Pellegrini was well off her world mark of 3:59.15 but that was the shiny then, this the here and now. "I knew I could have a race like this and it went perfectly," Pellegrini said. "This gold is different from the one two years ago. I approach races differently now - I eat and sleep, I'm much calmer."

At least one of those elements was missing from Adlington bag of advantages today. A night flight into Asia had thrown her off her sleep rhythm and caused her to have five sleepless night. "I was so tired this morning, I was like a zombie," she said the day after having taken a sleeping tablet to help her nod off. She described the feeling thus: "You know when you wake up mid-dream and all day you feel crap? It's so annoying, I hate it."

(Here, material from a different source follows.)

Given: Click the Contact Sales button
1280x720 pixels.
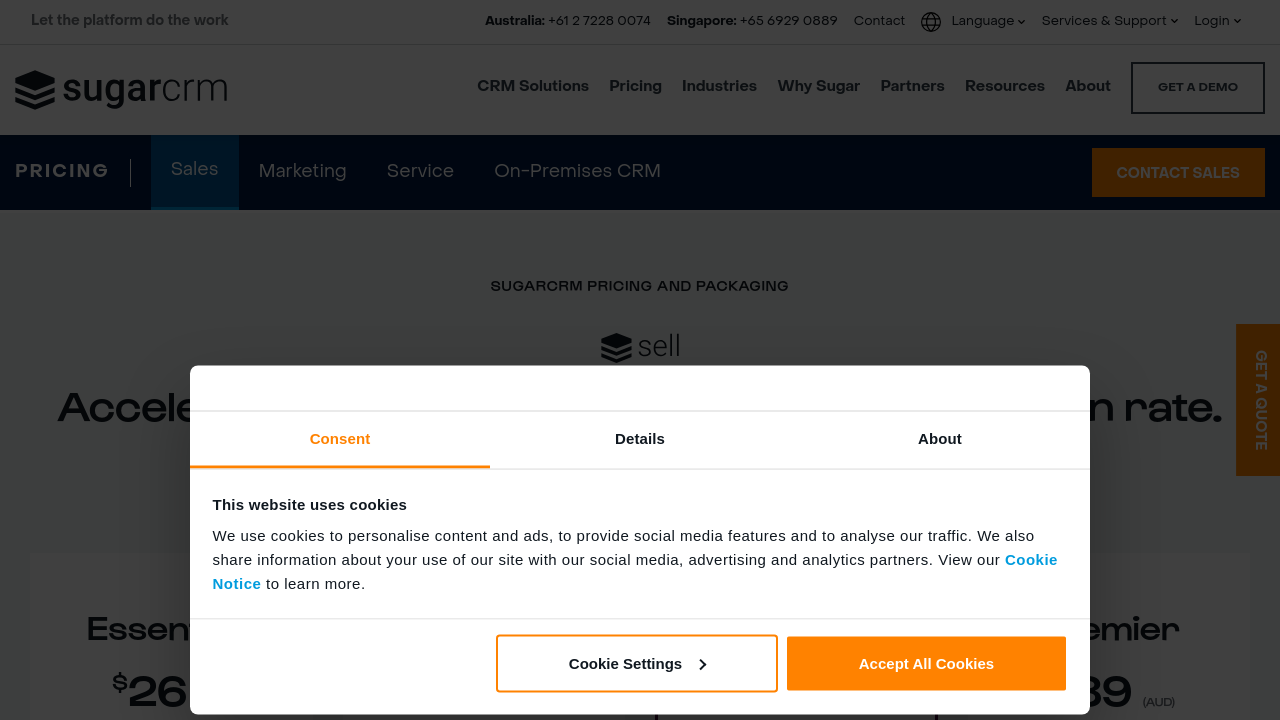Looking at the screenshot, I should click(1177, 173).
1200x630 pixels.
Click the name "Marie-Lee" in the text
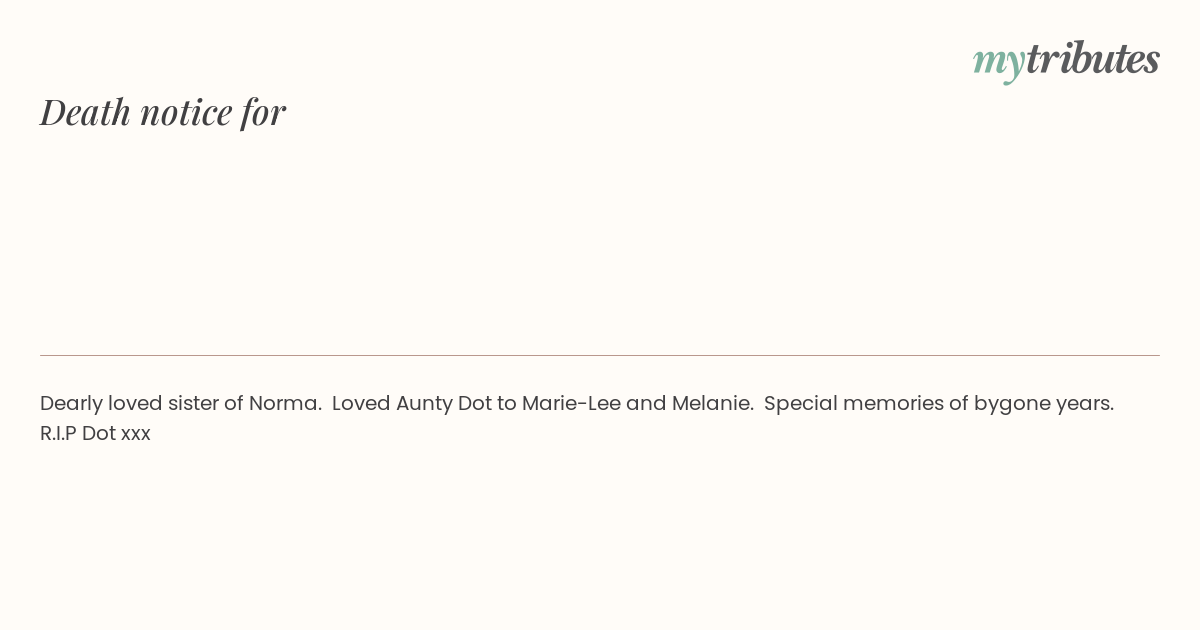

Silver and a time down on a season best that would have given Pellegrini a lot more trouble had not left the Rome 2009 bronze medallist disappointed: "It was hard and the time wasn't as quick and wasn't there but I am so pleased. This morning was just horrific and painful. I wasn't expecting miracles, I knew I wouldn't hit the 4:02 I did in trials. I was really pleased just to get in the race. I saw Pellegrini at about 300 (metres). I just saw feet and thought 'It's got to be her.' I couldn't really see people with her so I thought I might be in with a shot of a medal so I just tried to put my head down and go."

The splits compared:

  • 2011: 59.77; 2:02.30; 3:02.60; 4:01.97 Pellegrini Shanghai gold
  • 2009: 58.66; 1:59.42; 2:59.93; 3:59.15 Federica Pellegrini WR 
  • 2008: 59.01; 1:59.60; 3:00.41; 4:01.53 Pellegrini WR (textile)

History in the making:

  • WR (all suits): 3:59.15 Federica Pellegrini 2009
  • WR (textile):  4:01.53 Pellegrini 2008
  • First woman under 4:20: Shane Gould (AUS) 4:19.04 Munich August 30, 1972
  • First woman under 4:10: Petra Thumer (GDR)* 4:09.89 Montreal July 20, 1976 
  • First woman under 4:07: Tracey Wickham (AUS) 4:06.28 Berlin August 24, 1978
  • First woman under 4:05: Janet Evans (USA) 4:03.85 Seoul September 22, 1988
  • * - GDR swimmers were doped under State Plan 14:25

World-class stats:

  • World Record wins: Tracey Wickham (AUS) 1978; Pellegrini 2009
  • Title retained: Laure Manaudou (FRA); Federica Pellegrini (ITA)
  • Biggest margin: Yana Klochkova (UKR) beat Claudia Poll* (CRC) by 1.85sec in 2001
  • Closest shave: Manaudou beat Ai Shibata (JPN) by 0.30sec in 2005

* - subsequently suspended for doping, her claim that cross contamination must have been to blame not accepted by CAS

From the archive:

At Berlin in 1978, Tracey Wickham (AUS) set a 4:06.28 negative-split world record for the world title. The time, faster than that in which Mark Spitz (USA) had held the men’s 400m world record 10 years before, would stand as the championship record until Manaudou's victory in 2007. The same year, Wickham’s daughter, Hannah Ciobo, lost her fight against cancer and died aged 19 a few hours after marrying Tom O'Driscoll in hospital. Wickham launched an Australia-wide campaign to raise funds for cancer sufferers.